Turbine mechanical power versus SCIG rotor speed characteristics has almost similar wave shape with DFIG as illustrated in Figure 5. However, the maximum mechanical power 1 pu (2 MW) occurs at 1 pu (12 ms−1) wind speed and 1 pu generator rotor speed. Additionally, it is found from the turbine characteristics curve that the optimum mechanical power is 0.1 pu (0.2 MW) at 6 ms−1 wind speed and 0.5 pu generator rotor speed. Figure 39 shows the variation of extracted wind power due to wind speed change in MATLAB/SIMULINK. It delivers around 1 pu (2 MW) real power to the PCC terminal at 1 pu (12 ms−1) wind speed. During this time, the generator speed reaches 1 pu, which validates peak wind energy tracking. It extracts the optimum power by changing its reference electrical torque at the optimum value, as shown in Figure 40. However, setting the reference torque is gradually made because of the generator rotor inertia and gearbox. The actual torque tracks the reference electrical torque. The turbine mechanical torque changes with the generator speed, which finally meets with the reference electrical torque. As the electrical and mechanical torque get closer to each other, the shift in generator speed becomes narrower and is eventually zero. RTDS-dSPACE is used to validate the controller in real time. Rack-1 and dSPACE are used for MMC1, and Rack-2 is used for MMC2 and SCIG-based wind farms. 100 MW wind farm is developed by scaling one complete unit of 2 MW SCIG with its optimal controller. Fifty units of SCIG have injected wind energy into the MMC2 terminal during wind speed variation from 6 ms−1 to 12 ms−1.
The result in RTDS-dSPACE, as depicted in Figure 41, confirms the controller efficacy of optimal wind energy tracking. The wind farm produces around 0.1 pu (10 MW = 50 × 0.2 MW) real power at 6 ms−1 wind speed, and 1 pu (100 MW = 50 × 2 MW) real power at 12 ms−1 wind speed, which agrees with the expected optimum wind energy result. It is also found 1 pu generator speed at 12 ms−1 wind speed. During this transient period, the HVDC link voltage has not been changed. The power received by the MMC1 terminal is somewhat less than that received by the MMC2 terminal because of a slight loss in the HVDC line. The actual dq current of MSC tracks the reference dq current as presented in Figure 42 and Figure 43. Reactive current remains almost constant, whereas torque controlling current changes with the machine reference electrical torque. MSC provides the required reactive power set by the equation without an external capacitor bank connected in parallel with the SCIG (18).

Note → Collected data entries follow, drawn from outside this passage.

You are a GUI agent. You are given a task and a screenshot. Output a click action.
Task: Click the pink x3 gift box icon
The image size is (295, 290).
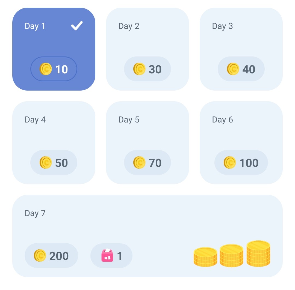click(107, 256)
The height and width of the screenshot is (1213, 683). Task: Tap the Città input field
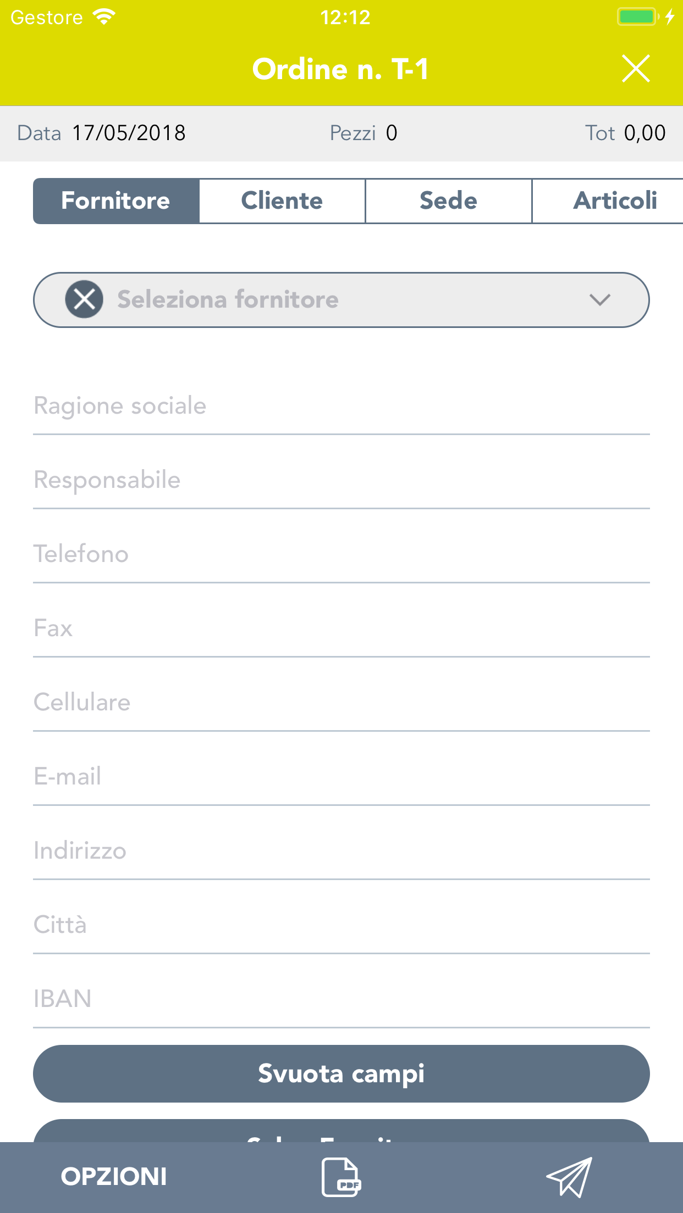click(341, 926)
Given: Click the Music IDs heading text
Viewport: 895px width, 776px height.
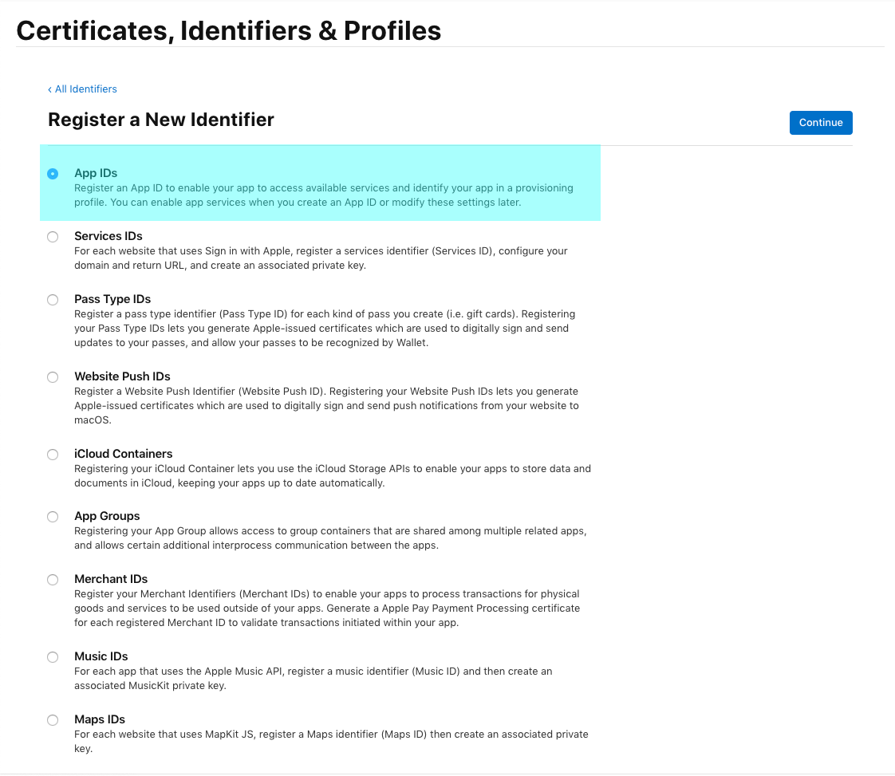Looking at the screenshot, I should [101, 656].
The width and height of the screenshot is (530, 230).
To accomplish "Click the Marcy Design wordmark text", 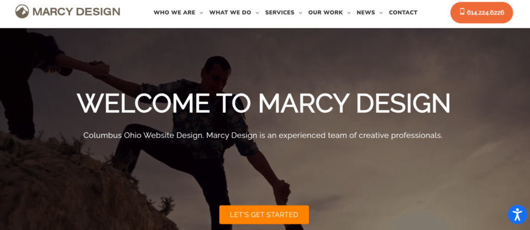I will pyautogui.click(x=77, y=11).
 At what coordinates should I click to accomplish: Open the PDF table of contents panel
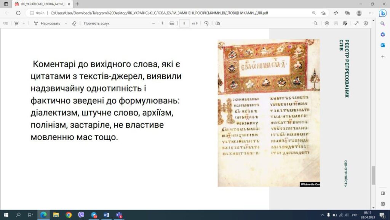pyautogui.click(x=5, y=23)
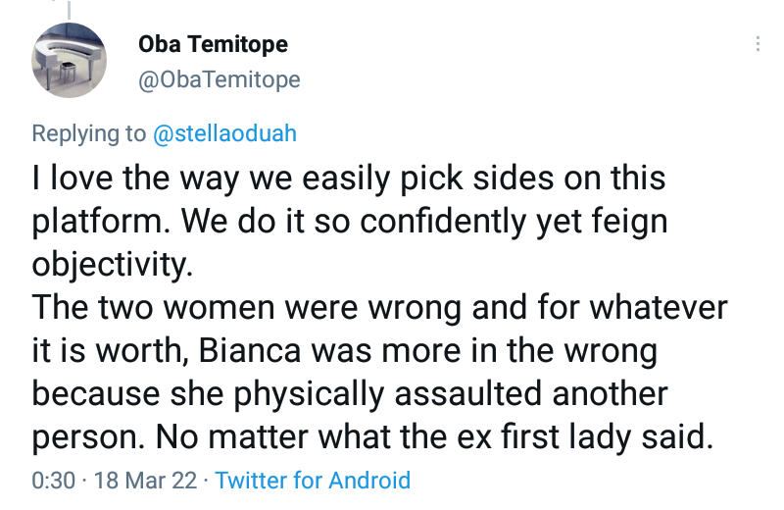Click the 0:30 timestamp
This screenshot has height=510, width=784.
click(x=53, y=481)
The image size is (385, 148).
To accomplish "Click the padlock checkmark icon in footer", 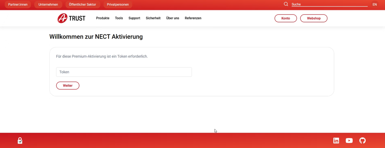I will 20,140.
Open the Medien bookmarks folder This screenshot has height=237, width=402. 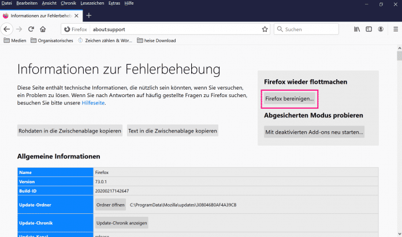click(14, 40)
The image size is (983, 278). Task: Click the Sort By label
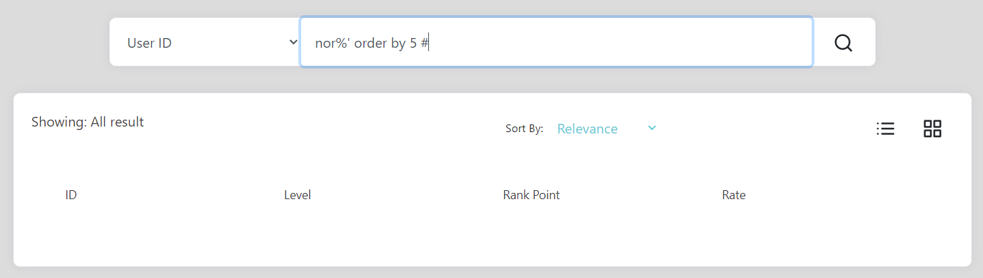(524, 129)
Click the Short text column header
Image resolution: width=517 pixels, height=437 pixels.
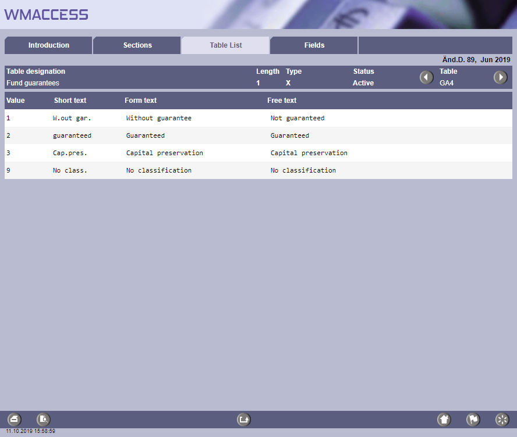click(x=70, y=101)
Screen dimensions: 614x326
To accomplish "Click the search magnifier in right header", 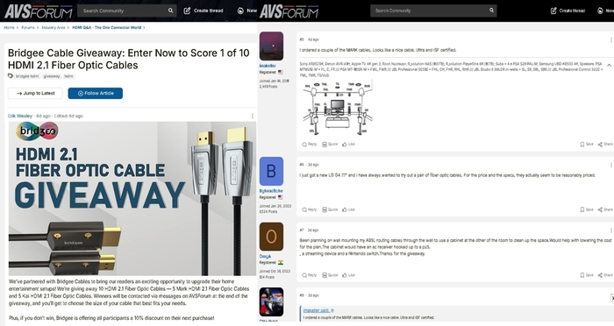I will pos(491,11).
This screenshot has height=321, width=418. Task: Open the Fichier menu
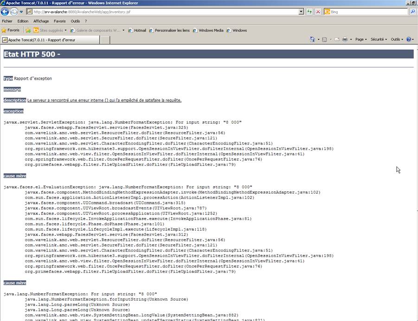point(7,21)
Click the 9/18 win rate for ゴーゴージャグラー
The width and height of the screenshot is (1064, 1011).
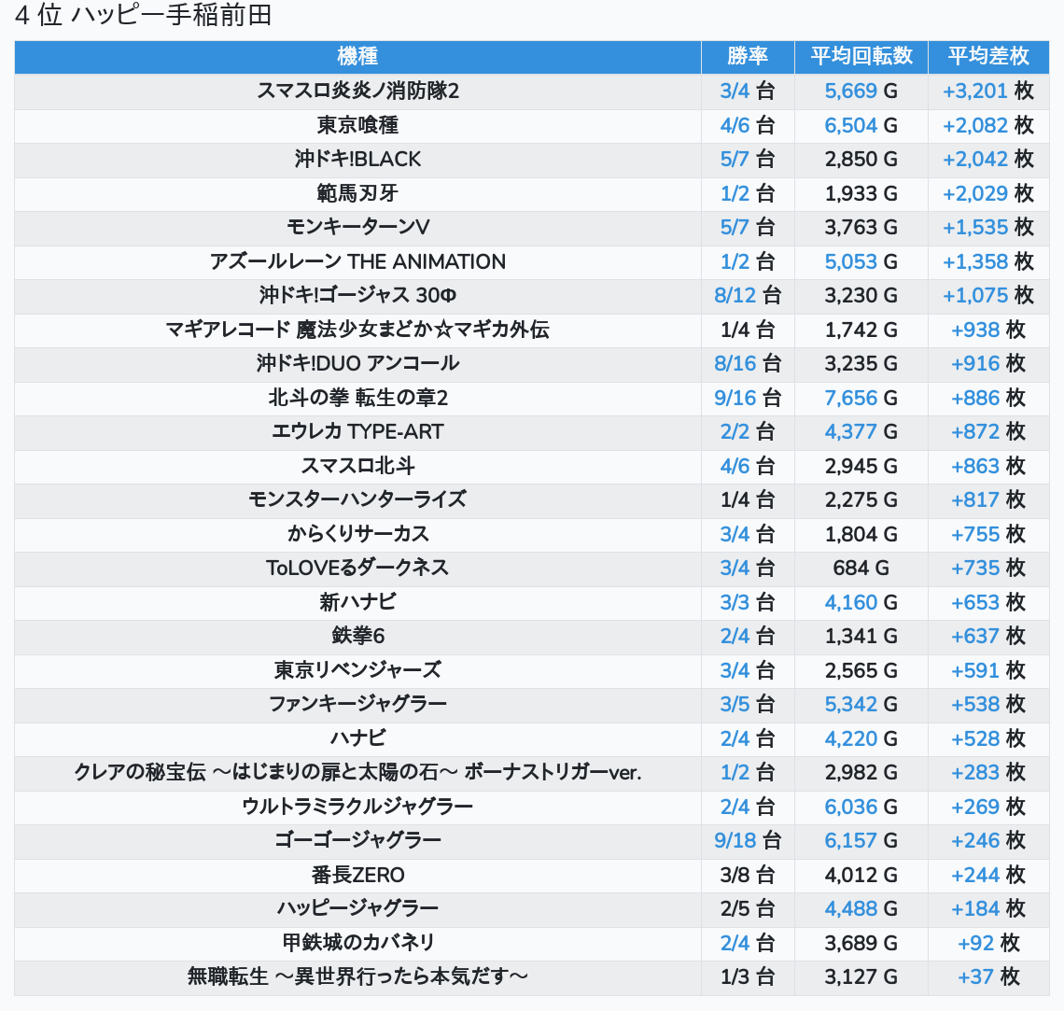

3.5. PMSG-Based Optimum Wind Energy Integration

The turbine mechanical power vs. speed characteristics for PMSG is the same as SCIG. Figure 44 and Figure 45 show the performance of the machine-side converter controller for optimal wind energy tracking in MATLAB/SIMULINK. Wind speed varies from 6 ms−1 (0.5 pu) to 12 ms−1 (1 pu). Generator speed is changed from 0.5 pu to 1 pu to capture optimum wind energy during such wind speed change. PMSG delivers around 0.1 pu real power at 6 ms−1 wind speed to 1 pu real power at 12 ms−1 wind speed. This validates the converter’s capability to capture the optimum wind energy. As seen in Figure 45, the electrical and mechanical torque is equal in the steady state, which makes the generator speed constant in the steady state. Due to generator inertia and gearbox, the generator speed does not change abruptly with the wind speed. Therefore, the electrical reference torque is progressively set to an optimal value with the generator rotor speed.
The actual torque follows the reference electrical torque. RTDS rack-1 and dSPACE are used for MMC1, and RTDS-rack-2 is used for MMC2 and PMSG-based wind farms. 100 MW wind farm is developed by multiplying one complete unit of 2 MW PMSG with its optimal controller. As the turbine mechanical power versus generator speed characteristics of PMSG is the same as SCIG, one unit of PMSG is expected to deliver 0.1 pu (0.2 MW) optimum real power at 6 ms−1 wind speed and 1 pu (2 MW) optimum power at 12 ms−1 wind speed. It is found from the RTDS-dSPACE result, as illustrated in Figure 46, that the PMSG-based wind farm injects around 0.1 pu (10 MW = 50 × 0.2 MW) real power to 1 pu (100 MW = 50 × 2 MW) real power during the wind speed deviation from 6 ms−1 to 12 ms−1 into the HVDC link. The generator speed is reached to optimum (1 pu) at 12 ms−1 wind speed. Similarly, wind power injection optimally changes during the wind speed from 12 ms−1 to 6 ms−1 into the HVDC link. Therefore, the PMSG controller has successfully tracked the peak point of wind energy in real-time during the wind speed change. HVDC link voltage does not result in an overshoot during the power change. As stated earlier, PMSG does not require reactive current; the actual reactive current is controlled to almost zero and follows the set value, as described in Figure 47 and Figure 48. However, torque controlling real current changes with a reference electrical torque. It is observed from Figure 47 and Figure 48 that the actual real current follows the real reference current.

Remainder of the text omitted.